No, it IS weaselly. Unless there is any substance to the argument at all, it's like saying "it has been argued that the earth is flat."

Maybe say "it has been argued without evidence" like journalists do /s


On its own, "it has been argued that the earth is flat" is simply a factually correct statement. There is nothing weaselly about it. What would make it weaselly would be the context that it is used in, and the deceptive intent of the person saying it.

Similarly, in this article the author simply mentions - almost as an aside - that "a black African discovery of America, it has been argued, took place around 3,000 years ago, and influenced the development of Mayan, Aztec, and Inca civilizations". It is a factually correct statement (in that it has indeed been argued) [1]. There are no other mentions of this theory in the article, no attempts made to substantiate or repudiate it, or build on it, and it's only tangentially related to the main point of the article.

Furthermore, in his closing the paragraph, the author says something that makes me believe he's skeptical about many of the alternative claims that he brings up:

> No definitive conclusions can be reached. Too many claims are, for lack of hard evidence, based on speculation. Theories about the true origin of the name are ultimately historical fictions, whose authors are inclined to impose their own political, cultural, or national agendas on the name and its origin.

Why do you say that the author is being "weaselly" here? What is his ulterior motive? And what other contextual evidence do you have that the author intends for us to take the statement at anything more than face value - that it's an alternative version of history that some people believe to be true?

[1] https://en.wikipedia.org/wiki/Pre-Columbian_transoceanic_con...


There are lots of other opinions in this thread that it's a false thing to say. It implies that the theory is respectable just by listing it. The fact that someone said something ridiculous is not worth mentioning.

I don't know what other arguments would make an impression on you, so why don't we just drop it?


Ok - I was hoping to get you to engage with the actual content of the article, but I'll just get to the point:

* Mentioning that a belief exists is not the same thing as endorsing it.

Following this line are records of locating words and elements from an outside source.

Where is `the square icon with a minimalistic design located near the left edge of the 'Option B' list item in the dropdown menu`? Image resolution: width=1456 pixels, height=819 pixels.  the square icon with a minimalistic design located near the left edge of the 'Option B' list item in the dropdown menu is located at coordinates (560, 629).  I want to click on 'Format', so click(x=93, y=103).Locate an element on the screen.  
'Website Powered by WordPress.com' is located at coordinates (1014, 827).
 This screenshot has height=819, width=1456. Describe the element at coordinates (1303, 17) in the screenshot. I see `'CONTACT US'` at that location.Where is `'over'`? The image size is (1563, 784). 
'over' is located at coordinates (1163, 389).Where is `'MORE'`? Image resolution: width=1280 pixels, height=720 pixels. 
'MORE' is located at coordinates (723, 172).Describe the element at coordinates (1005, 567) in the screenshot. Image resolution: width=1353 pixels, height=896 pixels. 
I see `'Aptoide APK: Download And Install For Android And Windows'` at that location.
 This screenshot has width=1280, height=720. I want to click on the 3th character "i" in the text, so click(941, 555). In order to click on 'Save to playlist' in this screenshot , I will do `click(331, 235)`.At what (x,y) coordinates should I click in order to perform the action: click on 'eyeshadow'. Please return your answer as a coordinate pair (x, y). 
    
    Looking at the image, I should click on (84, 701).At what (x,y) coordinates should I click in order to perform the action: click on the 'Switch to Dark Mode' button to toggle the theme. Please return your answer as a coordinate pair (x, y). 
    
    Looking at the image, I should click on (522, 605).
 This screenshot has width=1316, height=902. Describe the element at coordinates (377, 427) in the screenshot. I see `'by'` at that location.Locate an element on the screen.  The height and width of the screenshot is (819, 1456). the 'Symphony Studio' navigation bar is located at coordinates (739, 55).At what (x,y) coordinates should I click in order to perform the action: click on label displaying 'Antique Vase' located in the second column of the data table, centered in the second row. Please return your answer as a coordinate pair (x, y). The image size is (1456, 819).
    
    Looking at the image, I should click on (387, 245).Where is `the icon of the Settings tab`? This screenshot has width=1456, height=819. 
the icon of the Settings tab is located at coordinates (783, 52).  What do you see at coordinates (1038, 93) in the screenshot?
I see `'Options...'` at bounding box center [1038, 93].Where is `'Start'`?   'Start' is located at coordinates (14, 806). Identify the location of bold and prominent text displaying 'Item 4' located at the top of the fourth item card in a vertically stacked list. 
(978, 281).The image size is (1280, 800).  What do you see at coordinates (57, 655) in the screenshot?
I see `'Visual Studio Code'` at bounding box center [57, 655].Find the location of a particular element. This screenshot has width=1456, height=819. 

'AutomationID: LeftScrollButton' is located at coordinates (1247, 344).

And arguing that they are the same is an affront to open and rational discourse.

* A major point of the article is that many historical claims are fiction that are based more on speculation, and political, cultural, or national agendas than hard evidence. So it goes double that mentioning a historical claim in this context is not an endorsement of its accuracy.

* The fact that people are so hung up that they would call the author a weasel based on the mere mention that "a black African discovery of America, it has been argued, took place around 3,000 years ago" - regardless of the context in which it is used - says a whole lot more about their own beliefs and biases than the author's. They are basically reinforcing the whole point of the article.

Or, to quote the article one last time:

> To hear Americus in the name; to hear the Amerrique Mountains and their perpetual wind; to hear the African in the Mayan iq' amaq'el; to hear the Scandinavian Ommerike, as well as Amteric, and the Algonquin Em-erika; to hear Saint Emeric of Hungary; to hear Amalrich, the Gothic lord of the work ethic; to hear Armorica, the ancient Gaulish name meaning place by the sea; and to hear the English official, Amerike — to hear such echoes in the name of our hemisphere is to hear ourselves.